親戚や知人とうちなーぐちで語らう両親の下で育った。子どもには標準語で話していたが、自分は同年代の人と比べると、比較的うちなーぐちが聞けるほうだと思う
▼母親によると、3、4歳のころ、童話の桃太郎をうちなーぐちで話す特技があったらしい。ラジオで流れていたのを聞いて覚えたのだという。親戚の前などで披露して喜ばれた記憶がおぼろげにある
▼現在は使えるというレベルからは程遠い。慣れるためにはまずは使うことから始めようとも思うが、乱暴に聞こえないかとか、相手が目上の人だと表現が失礼じゃないかとか二の足を踏む。
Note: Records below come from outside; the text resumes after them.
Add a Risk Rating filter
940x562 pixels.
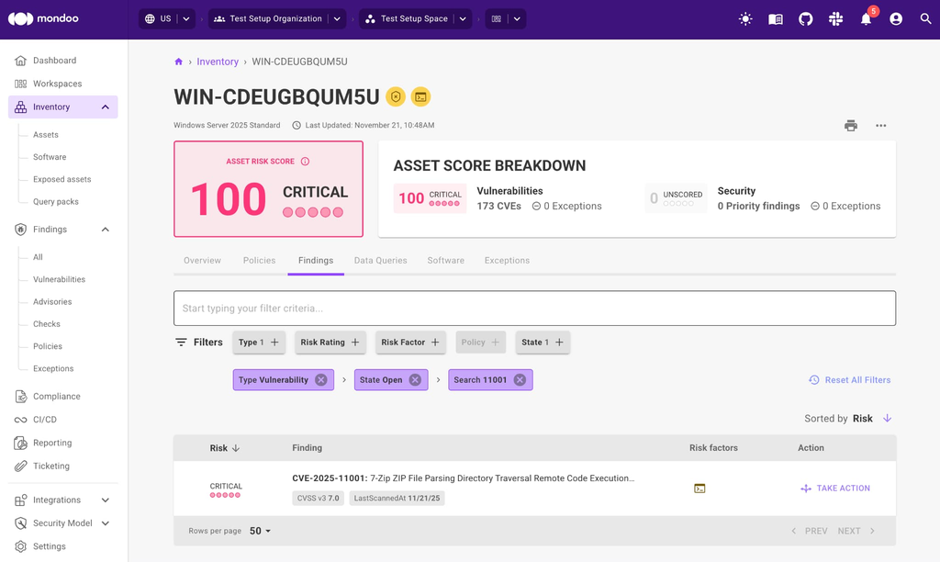330,342
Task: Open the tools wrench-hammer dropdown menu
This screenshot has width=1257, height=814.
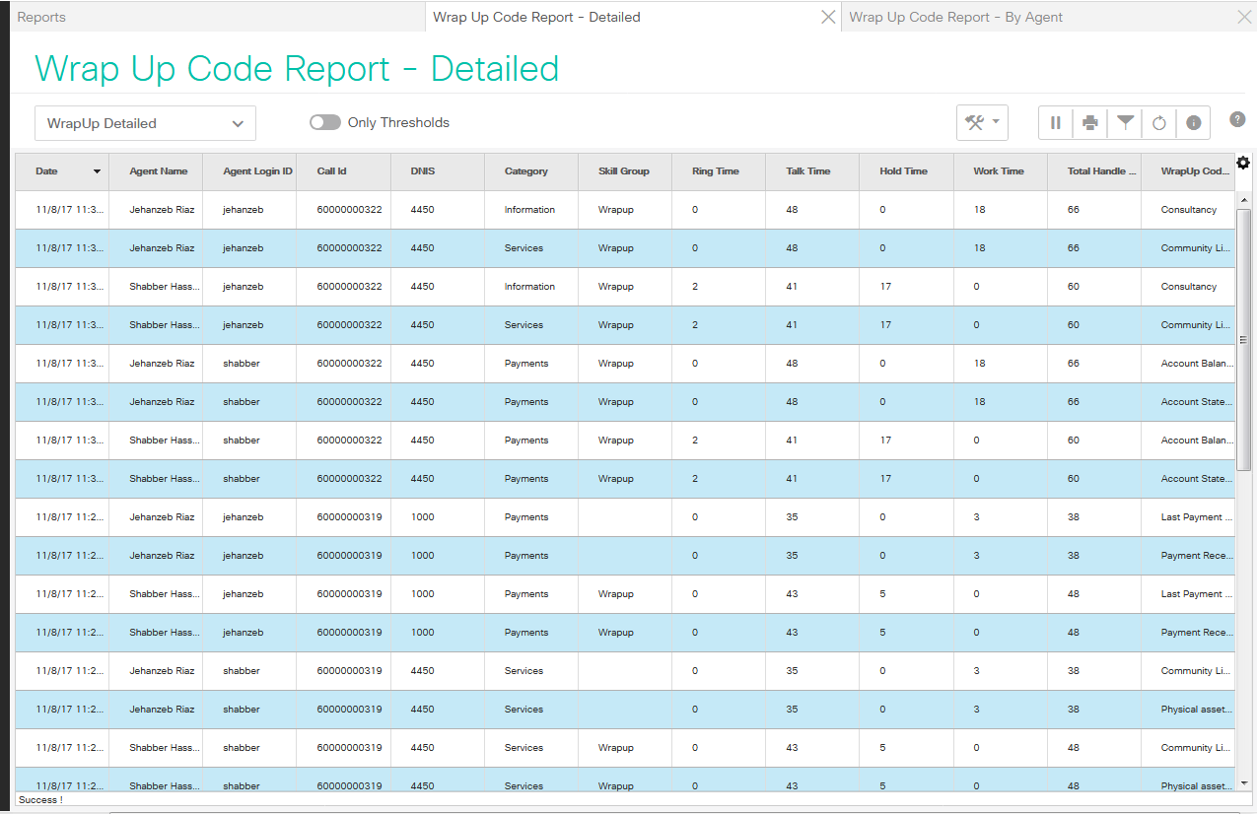Action: click(x=982, y=123)
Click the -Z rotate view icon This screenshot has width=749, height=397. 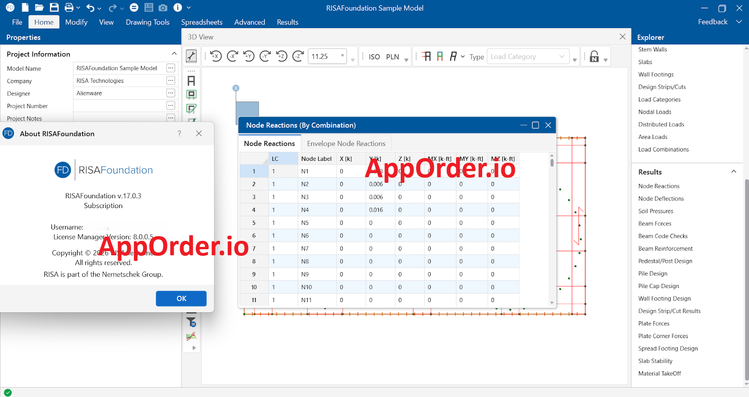point(298,56)
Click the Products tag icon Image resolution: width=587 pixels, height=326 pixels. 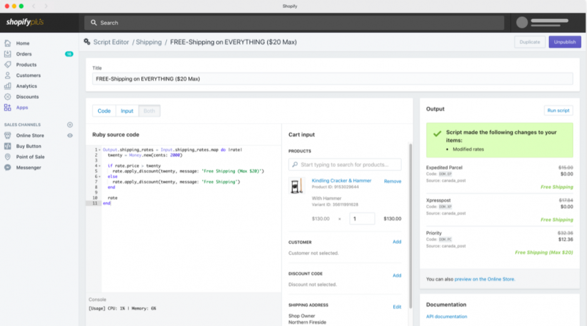coord(7,65)
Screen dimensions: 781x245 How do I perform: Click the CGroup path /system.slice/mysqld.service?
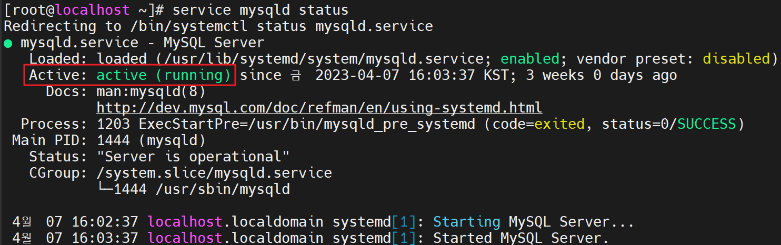pyautogui.click(x=214, y=173)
結局、使わないのが常だ
▼本紙文化面で月に一度の企画「琉球諸語便り」が始まった。沖縄、八重山、宮古の3人の筆者がそれぞれの言葉で書簡を交わす。第1回(8月15日付)は沖縄と八重山の言葉で八重山の祭りについて綴(つづ)ってくれた
▼「言葉は文化。言葉を失うのは文化を失うこと」という。発音や表記法など課題もあるが、ユネスコが琉球諸語を消滅危機言語としている現状を変えることができるのは、今を生きるわれわれだけということは胸に刻んでおきたい。